At a time when almost all global majors deserted the bidding process, citing “un-viability” and “lack of clarity at the policy front”, OVL is probably acting according to a “diplomatic” decision by the Centre. If OVL wins the bid, it would mark the company’s foray into Bangladesh.
During the pre-bidding stage, global majors such as Chevron, Royal Dutch Shell, Santos, Statoil, Krisenergy, Eni, Bahrain Petroleum, Tullow, Exxon Mobil, BP, Conoco Philips, Petronas and China National Offshore Oil Corporation were reportedly in the race. However, barring OVL and Conoco Philips, all these companies backed out, citing lack of incentives to cover the offshore investment risks. “These companies had opted out of the race because the blocks were unviable and there was no clarity at the policy level,” said a senior executive at one of the multinationals that participated in the pre-bid meeting.

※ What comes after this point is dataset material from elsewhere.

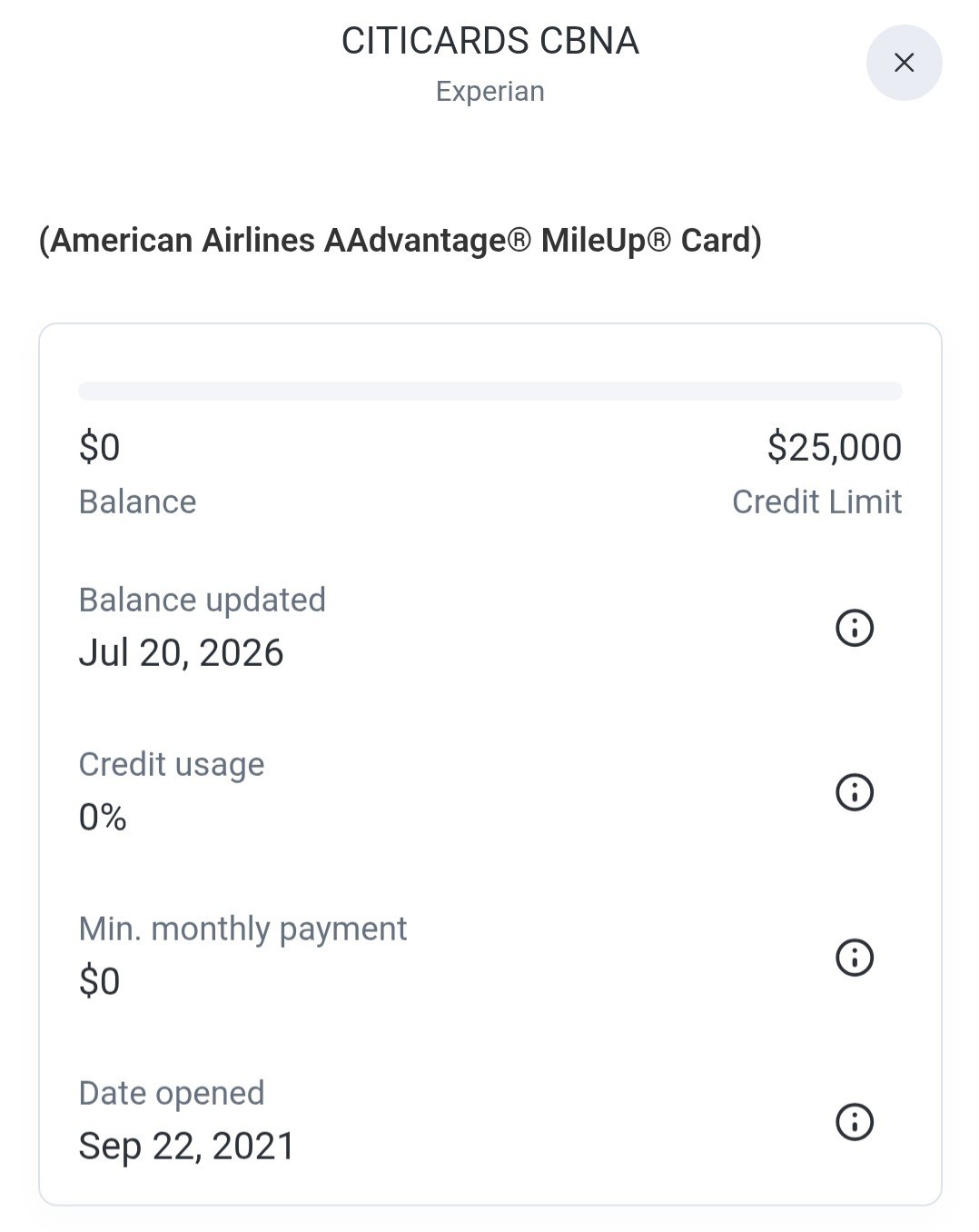Select the CITICARDS CBNA title

[490, 41]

The last date of submission of bids for the oil and gas shallow sea blocks was April 2.
D K Sarraf, managing director of OVL, said, “To go for theBangladesh block was a business strategy. We had done our initial studies before going for the blocks and, according to these studies, the blocks we had gone for are viable.”
Of the nine shallow-water blocks up for auctions, ONGC and Conoco Philips went for only three blocks – SS 04, SS 09 and SS 07. The Bangladesh government has notified the terms and conditions of bidding for three deep-sea blocks are being reviewed, with an attractive production-sharing contract. The dates for bids would be notified later, it added.

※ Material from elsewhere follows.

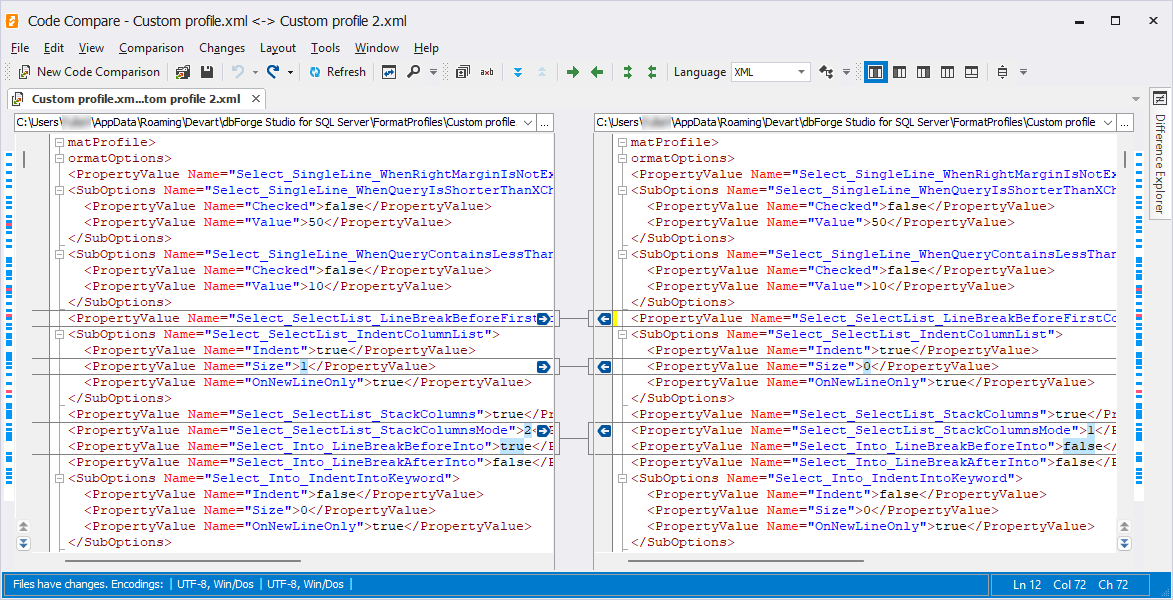Toggle the ignore case 'axb' option

487,72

When contacted, Bangladesh Commerce Minister Ghulam Muhammed Quader declined to comment on the issue.
“Diplomatic energy exchange is part of India’s strategy with Saarc (South Asian Association for Regional Cooperation) nations. However, I believe the geological data conclusions by OVL might have shown good potential for those blocks. For Bangladesh, there is always an issue related to PSC (production sharing contract), logistics, etc. That might be the reason why private companies have opted out of the race,” said Deepak Mahurkar, who heads oil & gas industry practice at PricewaterhouseCoopers India.
In December 2012, the Bangladesh Mineral Oil & Gas Corporation, through Petrobangla, had invited bids from international companies for 12 blocks. Indian interest in the blocks is considered to be aimed at tackling the aggressive Chinese expansion in trade and investments in Bangladesh.
Currently, OVL has assets in Kazakhstan, Russia, Myanmar and Vietnam in the East Asia; Iraq and Syria in West Asia; Libya, Nigeria and Sudan in Africa and Brazil, Colombia, Cuba and Venezuela in Latin America.